> _TASK DESCRIPTION_
Each line of the listing that contains "computer" should be found and copied.

> _DATA TO PROCESS_
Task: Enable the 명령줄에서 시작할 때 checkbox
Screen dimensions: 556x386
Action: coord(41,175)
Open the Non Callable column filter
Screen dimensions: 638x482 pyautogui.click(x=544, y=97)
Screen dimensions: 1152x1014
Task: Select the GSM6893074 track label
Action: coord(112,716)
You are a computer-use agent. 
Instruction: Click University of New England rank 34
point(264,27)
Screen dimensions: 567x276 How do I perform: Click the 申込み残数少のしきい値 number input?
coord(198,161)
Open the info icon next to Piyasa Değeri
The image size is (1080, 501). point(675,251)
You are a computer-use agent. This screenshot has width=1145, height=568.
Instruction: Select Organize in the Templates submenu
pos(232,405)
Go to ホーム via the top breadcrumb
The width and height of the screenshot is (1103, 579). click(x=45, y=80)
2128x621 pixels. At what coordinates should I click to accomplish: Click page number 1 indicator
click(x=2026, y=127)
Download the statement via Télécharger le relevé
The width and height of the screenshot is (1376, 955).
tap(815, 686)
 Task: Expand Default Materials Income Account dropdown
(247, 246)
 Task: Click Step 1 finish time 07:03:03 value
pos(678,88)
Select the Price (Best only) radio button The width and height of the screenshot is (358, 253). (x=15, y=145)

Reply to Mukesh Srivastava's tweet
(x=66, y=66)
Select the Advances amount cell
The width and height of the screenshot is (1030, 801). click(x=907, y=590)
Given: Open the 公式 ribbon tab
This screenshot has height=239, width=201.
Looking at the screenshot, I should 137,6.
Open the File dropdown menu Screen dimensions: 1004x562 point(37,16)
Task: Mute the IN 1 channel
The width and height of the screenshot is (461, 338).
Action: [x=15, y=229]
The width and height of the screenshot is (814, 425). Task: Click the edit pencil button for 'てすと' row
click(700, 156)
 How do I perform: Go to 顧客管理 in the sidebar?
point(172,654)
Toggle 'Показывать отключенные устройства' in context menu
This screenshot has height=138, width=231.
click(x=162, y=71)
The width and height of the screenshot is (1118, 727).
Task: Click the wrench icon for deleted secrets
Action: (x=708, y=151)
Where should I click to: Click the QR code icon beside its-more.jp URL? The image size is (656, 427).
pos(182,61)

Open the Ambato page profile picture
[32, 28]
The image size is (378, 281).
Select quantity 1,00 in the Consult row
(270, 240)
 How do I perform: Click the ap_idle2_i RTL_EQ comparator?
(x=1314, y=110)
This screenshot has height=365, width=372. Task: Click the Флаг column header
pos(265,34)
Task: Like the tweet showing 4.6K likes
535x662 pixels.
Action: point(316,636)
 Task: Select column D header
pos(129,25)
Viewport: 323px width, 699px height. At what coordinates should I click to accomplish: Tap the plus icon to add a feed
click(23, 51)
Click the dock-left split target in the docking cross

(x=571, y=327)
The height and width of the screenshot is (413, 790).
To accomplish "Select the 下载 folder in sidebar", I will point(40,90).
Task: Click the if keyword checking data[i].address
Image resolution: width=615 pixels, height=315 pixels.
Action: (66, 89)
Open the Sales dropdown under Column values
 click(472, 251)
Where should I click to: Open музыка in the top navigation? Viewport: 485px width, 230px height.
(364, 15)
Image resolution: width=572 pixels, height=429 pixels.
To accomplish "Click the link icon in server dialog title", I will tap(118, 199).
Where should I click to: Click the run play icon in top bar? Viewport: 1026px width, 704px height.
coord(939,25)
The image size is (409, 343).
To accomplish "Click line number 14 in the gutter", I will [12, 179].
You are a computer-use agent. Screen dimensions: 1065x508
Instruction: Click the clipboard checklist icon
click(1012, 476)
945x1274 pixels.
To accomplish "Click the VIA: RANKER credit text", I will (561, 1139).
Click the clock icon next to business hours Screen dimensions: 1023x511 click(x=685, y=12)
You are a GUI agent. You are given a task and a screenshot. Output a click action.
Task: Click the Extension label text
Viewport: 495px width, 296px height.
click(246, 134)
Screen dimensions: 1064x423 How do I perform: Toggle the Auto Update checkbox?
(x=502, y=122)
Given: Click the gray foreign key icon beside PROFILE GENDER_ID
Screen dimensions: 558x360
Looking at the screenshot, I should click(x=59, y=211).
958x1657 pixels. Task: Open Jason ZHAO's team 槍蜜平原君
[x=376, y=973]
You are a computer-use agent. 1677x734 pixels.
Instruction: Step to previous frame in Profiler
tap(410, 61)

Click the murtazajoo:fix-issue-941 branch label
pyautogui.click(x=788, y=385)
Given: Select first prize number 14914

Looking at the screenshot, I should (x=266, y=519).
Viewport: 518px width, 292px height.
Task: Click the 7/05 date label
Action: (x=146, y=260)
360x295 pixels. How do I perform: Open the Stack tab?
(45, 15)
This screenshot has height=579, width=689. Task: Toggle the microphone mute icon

> _SOLUTION TO THE EXERCISE_
You are a computer-use agent. 
You are a computer-use agent. This screenshot has width=1145, height=568.
You are a computer-use agent. Screen dimensions: 1065x508
You are a computer-use agent. 1677x734 pixels.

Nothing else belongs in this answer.